Rust could alert users very well if they misuse some unsafe code, but IMHO, use pure safe rust code to launch a nuclear missile is more dangerous than many unsafe operations.

Is it possible to utilize the unsafe block to define more than just one unsafe sematics?

unsafe fn transmute() {}//transmute is always unsafe
unsafe(abort) fn panic() {
    panic!("suppose you are calculating for 10 hours, and the program aborts")
}
unsafe(any_custom_ident) fn launch_nuclear_weapon() {
    // since we cannot cover all situations, define such a keyword is fine
}

Any function which call any type of unsafe function should either:

  1. use an unsafe block without any modifier.
  2. use an unsafe block with the correct modifier, and put that modifier intofunction's signature.
fn trust_me() {
 unsafe{/*I can call any function here, I said it is safe since.......*/}
}
unsafe (ptr) fn play_with_ptr() {
    unsafe (ptr) {
        play_with_ptr();
    }
}

rule 2 is a coloring rule, each function calling unsafe X must be X. To avoid this, a pure unsafe block is used.

First of all, keep in mind that Rust is not a sandbox language. It fundamentally trusts the programmer and will allow the source code to turn off or bypass all safety restrictions. You can't use Rust's unsafe to protect systems from malicious or very badly broken Rust code. The safe/unsafe split is only a helpful tool for cooperative programmers.
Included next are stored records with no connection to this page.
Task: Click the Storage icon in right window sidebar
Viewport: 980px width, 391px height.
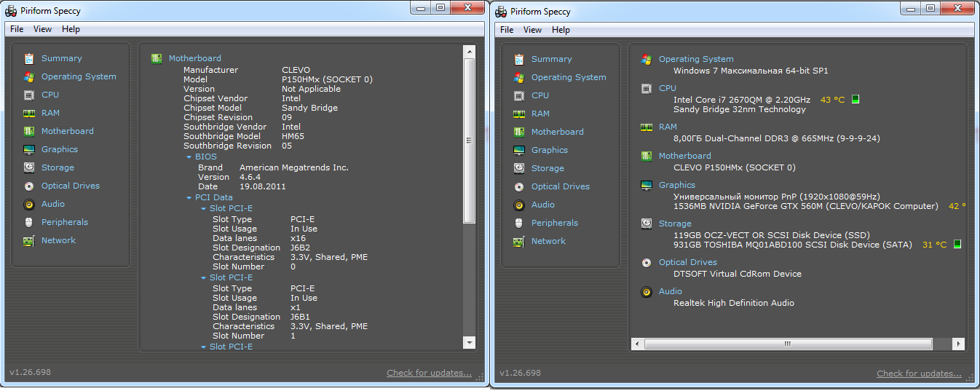Action: [519, 168]
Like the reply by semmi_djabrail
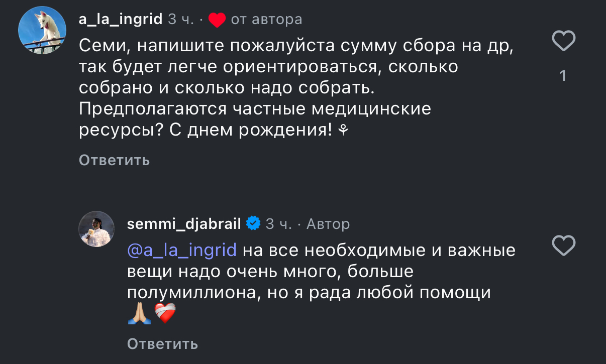Screen dimensions: 606x364 point(563,246)
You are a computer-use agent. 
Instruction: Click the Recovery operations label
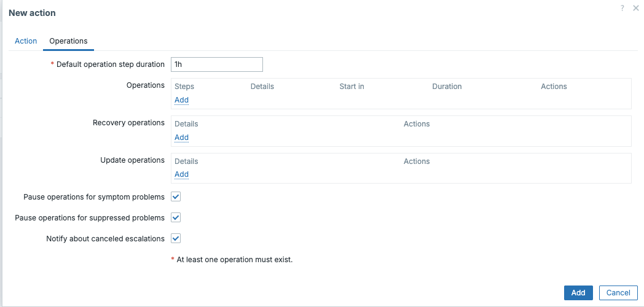pos(128,123)
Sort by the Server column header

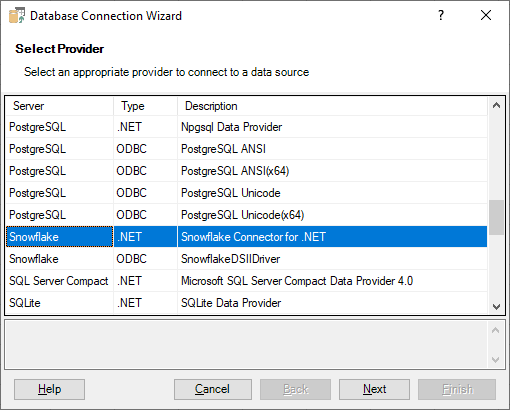click(x=60, y=106)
Not-unsafe code is still allowed to do lots of dangerous, stupid, and destructive things. Non-unsafe code is allowed to delete data, expose sensitive information, be incompetent at controlling system access, and connect missile control to AI agents.
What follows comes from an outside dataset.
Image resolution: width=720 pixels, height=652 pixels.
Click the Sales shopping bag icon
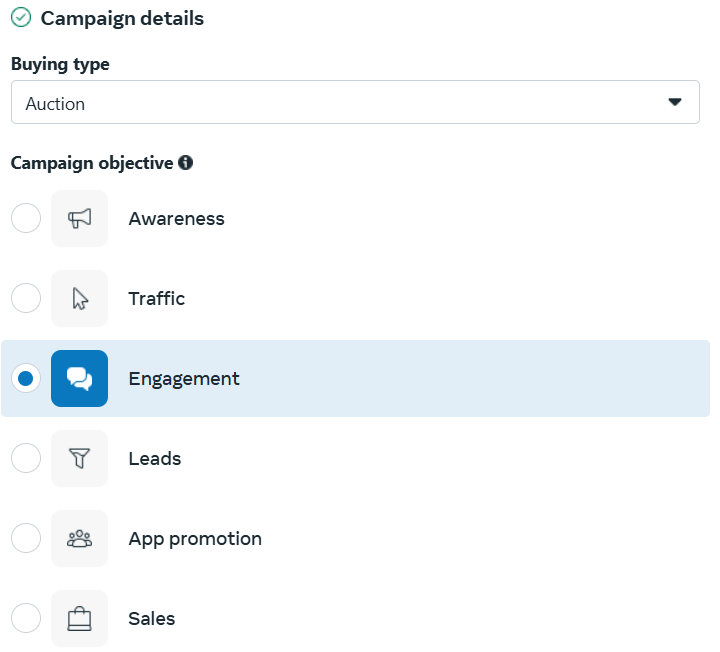click(79, 618)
Currently unsafe is only focused on specifics of memory safety and integrity of the program itself (avoiding UB), which can have precisely defined boundaries. This works because the requirements are limited in scope, defined by the language, and pretty universal across all programs and purposes.
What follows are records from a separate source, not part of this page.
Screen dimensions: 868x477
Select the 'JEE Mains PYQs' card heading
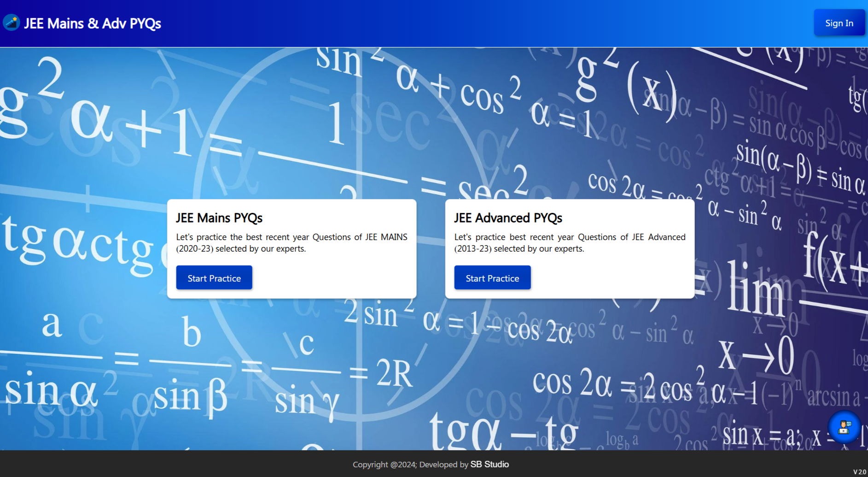[x=219, y=218]
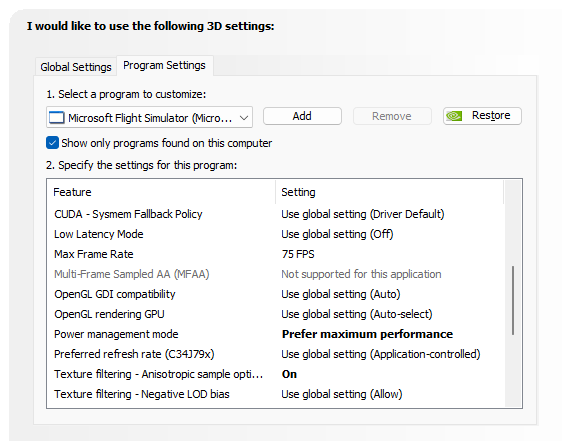
Task: Click the NVIDIA logo on Restore button
Action: pos(454,116)
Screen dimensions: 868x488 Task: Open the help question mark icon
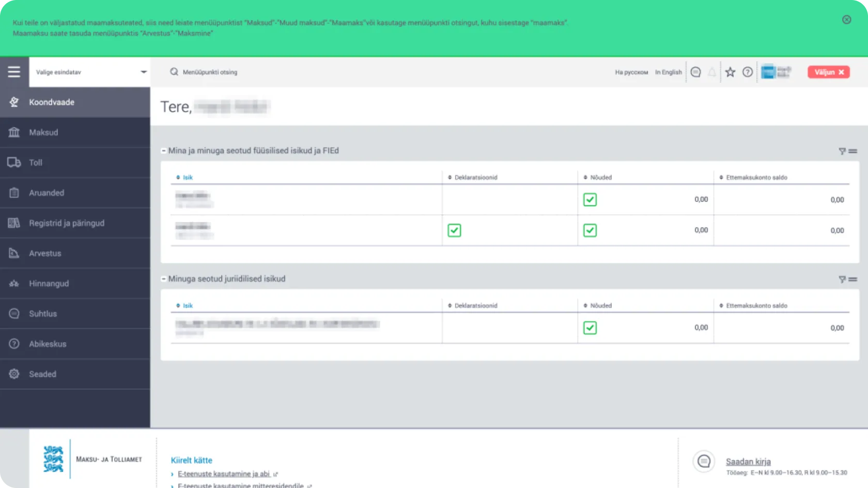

Adding protections for other categories of badness would require defining exactly what is allowed and where, how it affects data moving through the program, generic code that manipulates it, dynamically invoked code, etc. Assuming you want these features to actually do something and catch bugs in non-trivial cases, implementing them is challenging. For something like protecting a password you need to define what data is the password, track it as it passes through the program, and teach the compiler where it can safely end up and where it can't. In language design such features are known as "taint tracking" and "effect systems". It gets pretty complicated - .map() is generic, so it must be safe to call when it processes non-password, but not allowed to turn unsafe-to-handle password into safe-to-handle bytes just because you invert case of password's letters or something like that. You may have a web form that takes a password, and want to ensure that password-ness of the data is carried through your web framework, deserializer, handlers, and only make password handling require unsafe and not taint the whole web server and not lose the taint bit on the first dyn Future.

7 Likes

Basically no. To a language, saving your password in a password manager looks exactly the same as leaking it to a pastebin.

The reason unsafe is such a critical difference is that UB means you can't trust what you see. If you get it wrong and hit UB, you might have logging that "shouldn't" have happened, might be missing logging that "should" have happened, might be running code under conditions that you "checked" etc.

So long as you avoid UB, you can have telemetry, you can do code analysis, etc.

4 Likes

I have such proposal "safety tags" for that: RFC: Safety Tags by zjp-CN · Pull Request #3842 · rust-lang/rfcs · GitHub and slides.

Your example will be written as follows

-unsafe(reason) fn launch_nuclear_weapon() { ... }
+#[safety::requires(reason)] unsafe fn launch_nuclear_weapon() { ... }

fn foo() {
+   #[safety::checked(reason)]
    unsafe { launch_nuclear_weapon() }
}
2 Likes

I guess if Rust were to allow this kind of functionality, it would need a dependently typed system. As of now, we don't have such a feature to enforce user-defined safety invariances, but there are several verification crates to eliminate logical errors at compile-time.